Significance
Frequency domain near-infrared spectroscopy (FD-NIRS) and diffuse correlation spectroscopy (DCS) are used for the label-free measurement of chromophore concentrations, blood flow, and metabolism for tissues such as muscle or tumors. These tissues are embedded under the skin and adipose, the properties of which can vary between subjects, thus affecting the extraction of the target tissue’s optical properties.
Aim
We aim to characterize the effects of the skin tone and adipose thickness on FD-NIRS and DCS measurements and develop subject-specific multi-layer inverse models that account for these effects.
Approach
A three-layer look-up-table-based inverse model that accounted for the skin tone and adipose thickness was generated using Monte Carlo simulations for each subject. Stackable tissue-mimicking silicone phantoms were fabricated and used to validate the models. A custom combined FD-NIRS and DCS system was then used to measure phantoms and the sternocleidomastoid muscle of healthy subjects.
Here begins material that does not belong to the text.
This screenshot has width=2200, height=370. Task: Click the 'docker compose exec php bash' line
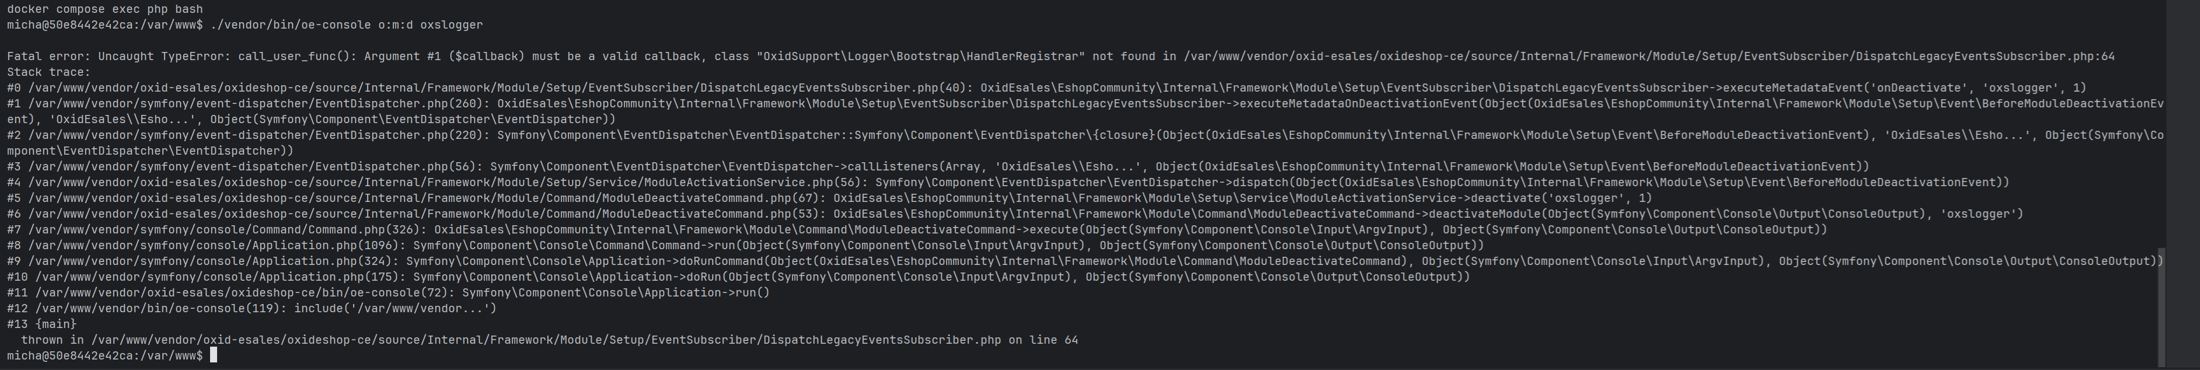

Subjects performed a breathing exercise that consisted of a baseline, load, and recovery. The skin tone of subjects was determined using a colorimeter. The adipose thickness was determined using ultrasound. The subject-specific three-layer model results were compared against a simpler single-layer model.
Results
The skin tone and adipose thickness substantially affected the extraction of multiple FD-NIRS and DCS parameters. Oxygenated hemoglobin, total hemoglobin, tissue saturation (StO2), and blood flow index (BFi) values were all underestimated if the skin tone and adipose thickness were not accounted for (all p-values<0.01). For example, StO2 was underestimated by 18±9 %pt (p<0.0001) and BFi was underestimated by 7±8×10−6 mm2/s (p<0.01). Hemodynamics during a respiratory exercise were also underestimated in the case of oxygenated hemoglobin, total hemoglobin, BFi, and metabolic rate of oxygenation (all p<0.05).
Conclusion
We highlight the importance of accounting for both adipose thickness and skin tone when targeting underlying tissue. The multi-layer models we developed have the potential to be applied to a wide range of in vivo studies.